1 Timothy 1:5
Holiness was a passion with Paul. Reading what he wrote about it in epistle after epistle, it is impossible to miss the note of intensity. Addressing Timothy, the apostle impressed upon the young pastor that he ought to enjoy the blessing himself, and lead the Ephesian believers to the life of holiness: “The goal of this command is love, which comes from a pure heart and a good conscience and a sincere faith” (1 Timothy 1:5).
Paul challenged Timothy to lead the Church toward God’s ideal. That ideal is love. It is powerful, making an immensely effective impact because it is the essence of holiness.
The divine love for the world—so immense, so unconditional, continuing to pour out its undeserved care even when rejected and answered by human hate—is to be reflected, and in some measure to be repeated, in Christian people.

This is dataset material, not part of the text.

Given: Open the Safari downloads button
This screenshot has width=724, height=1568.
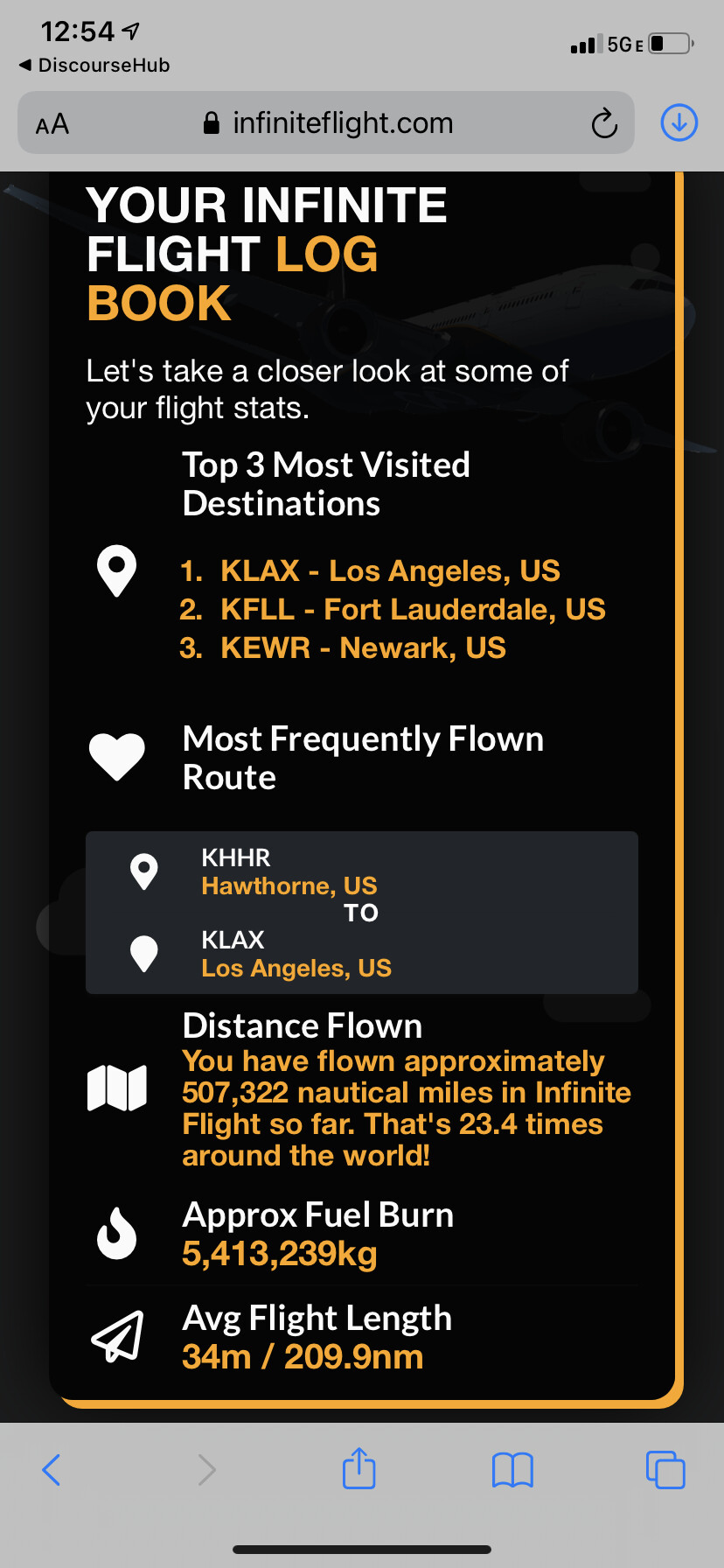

Love like that glows through an evangelist of whom Billy Graham tells. At a university he had tried to reach the students with the gospel, but their reaction was hostile. One girl told him she didn’t believe the things he had said. So the evangelist asked if he could pray with her. She replied, “Nobody ever prayed for me before, I guess it won’t do any harm.” He prayed, while she sat with her eyes open. But then she noticed something that amazed her. His tears were flowing as he prayed. She began to cry, too. “No one in my entire life has shed a tear for me,” she sobbed, and then that young woman accepted Christ.
Anyone who imagines that sanctification sets you apart from sinners, aloof in your isolation, needs to take another look at the loving, approachable, healing Son of God. There is holiness incarnate.
To make His people caring and compassionate, resolutely willing to be Christlike in all their relationships, is the end toward which God’s Spirit is always working. Only when a person lives lovingly does he or she demonstrate genuine Christianity.
Love and holiness, standing together in our text, are inseparable. Love, purity, a good conscience, sincere faith. Simple qualities all, but utterly indispensable components of the character of any who would serve in Christ’s name. These are the elements of holiness, and that is surely first among first things.